#### EXTRAIT DU DOCUMENT

Dénigrement, diffamation, diabolisation. Jamais depuis les années trente et les campagnes de l’extrême-droite contre les dirigeants du Front Populaire on n’avait connu un tel acharnement médiatique. Dans le langage qui leur est propre et avec des objectifs politiques qui leur appartiennent, la presse d’extrême-droite comme la presse traditionnelle ont désormais en commun d’organiser le lynchage médiatique de Jean-Luc Mélenchon et de la France Insoumise. Il n’est pas un jour sans que la gauche radicale et son leader ne soient cloués au pilori dans un traitement qui n’est jamais appliqué aux autres forces politiques. La perspective des élections présidentielles n’est évidemment pas étrangère à cette offensive sans précédent. Dans Le Monde Diplomatique, Serge Halimi et Pierre Rimbert rappellent cette phrase de l’éditorialiste du Monde, Françoise Fressoz « Sortir de la crise politique suppose de neutraliser les extrêmes » (31 décembre 2024). [1] Derrière ce qui semble souvent tourner à des règlements de compte personnels, il y a un dessein politique précis : éliminer la gauche radicale qui d’une part est la seule réelle force de contestation du système libéral et qui est, d’autre part, indispensable à une véritable alternance. Qu’on le regrette ou qu’on s’en félicite, la gauche ne peut pas envisager de victoire sans l’apport de la France Insoumise. Toute autre hypothèse reviendrait à mettre au goût du jour une nouvelle version du centrisme social-libéral. C’est bien cet enjeu-là, même s’il n’est pas toujours avoué, qui provoque l’acharnement médiatique.
Cela ne signifie pas que la France Insoumise et son leader ne méritent pas une analyse critique (radicale, elle aussi) quant à son fonctionnement interne, sa manière de mener les débats publics et de traiter ses alliés potentiels (et obligés). Dans un certain nombre de circonstances, le comportement personnel et l’attitude politique de Jean Luc Mélenchon peuvent être légitimement mis en cause.[2] Mais il ne faut pas se voiler la face, le mécanisme de lynchage qui est à l’œuvre va bien au-delà d’un indispensable exercice critique et démocratique à l’encontre d’une formation politique et de son principal dirigeant.

Montage ACRIMED
Il y a d’abord la disproportion qui relève de l’obsession. ACRIMED (Action — Critique-Medias) a relevé les « unes » de la presse française consacrées à Mélenchon au cours de ces derniers mois qui toutes, sans exception, s’inscrivent dans le registre de la stigmatisation. C’est impressionnant et unique dans l’histoire médiatique contemporaine — . [3] Sur les plateaux des chaines en continu, on mange du Mélenchon à tous les repas. Sur BFMTV on décrète que « Les Insoumis sont des spécialistes de l’enfumage et du maquillage de l’antisémitisme » ou on laisse dire au président d’honneur de la LICRA que le LFI est un « mouvement fasciste » alors qu’il compare « Mélenchon à Goebbels. »[4] Mais plus généralement aujourd’hui dans l’ensemble des médias, l’antisémitisme des Insoumis est un fait acquis qui ne demande aucune preuve. Et certains journalistes pressent d’ailleurs leurs invités de souscrire à cette affirmation, s’ils ne l’ont pas fait d’eux-mêmes.

########
#### EXTRAITS DE DONNÉES

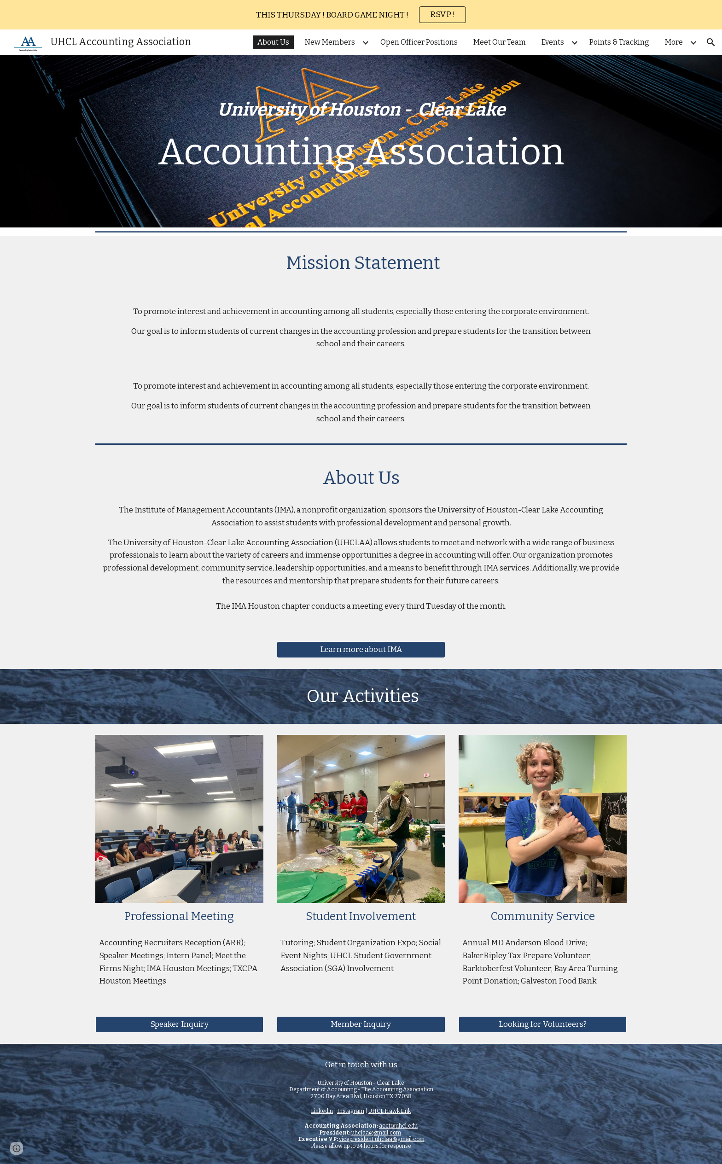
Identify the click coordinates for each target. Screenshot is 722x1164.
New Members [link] (330, 42)
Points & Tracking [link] (619, 42)
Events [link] (553, 42)
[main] (361, 141)
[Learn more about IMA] (360, 650)
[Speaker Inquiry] (179, 1025)
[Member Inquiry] (360, 1025)
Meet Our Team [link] (499, 42)
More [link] (674, 42)
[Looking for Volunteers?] (542, 1025)
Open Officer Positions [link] (419, 42)
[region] (361, 14)
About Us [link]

########

• TRAVAUX À RÉALISER:
**a)** Réécrivez le passage de l'article sur le traitement médiatique de la France Insoumise qui commence à « Cela ne signifie » et se termine à « son principal dirigeant. », en remplaçant « lynchage » par « harcèlement ».
**b)** Extrayez à l'identique les lignes des enregistrements en commençant à celle qui contient « [main] (361, 141) » et en terminant à la dernière ligne des enregistrements, ces deux lignes comprises.
L'article et les enregistrements n'ont aucun lien entre eux.

• RÉPONSES AUX EXERCICES:
**a)**
Cela ne signifie pas que la France Insoumise et son leader ne méritent pas une analyse critique (radicale, elle aussi) quant à son fonctionnement interne, sa manière de mener les débats publics et de traiter ses alliés potentiels (et obligés). Dans un certain nombre de circonstances, le comportement personnel et l’attitude politique de Jean Luc Mélenchon peuvent être légitimement mis en cause.[2] Mais il ne faut pas se voiler la face, le mécanisme de harcèlement qui est à l’œuvre va bien au-delà d’un indispensable exercice critique et démocratique à l’encontre d’une formation politique et de son principal dirigeant.

**b)**
[main] (361, 141)
[Learn more about IMA] (360, 650)
[Speaker Inquiry] (179, 1025)
[Member Inquiry] (360, 1025)
Meet Our Team [link] (499, 42)
More [link] (674, 42)
[Looking for Volunteers?] (542, 1025)
Open Officer Positions [link] (419, 42)
[region] (361, 14)
About Us [link]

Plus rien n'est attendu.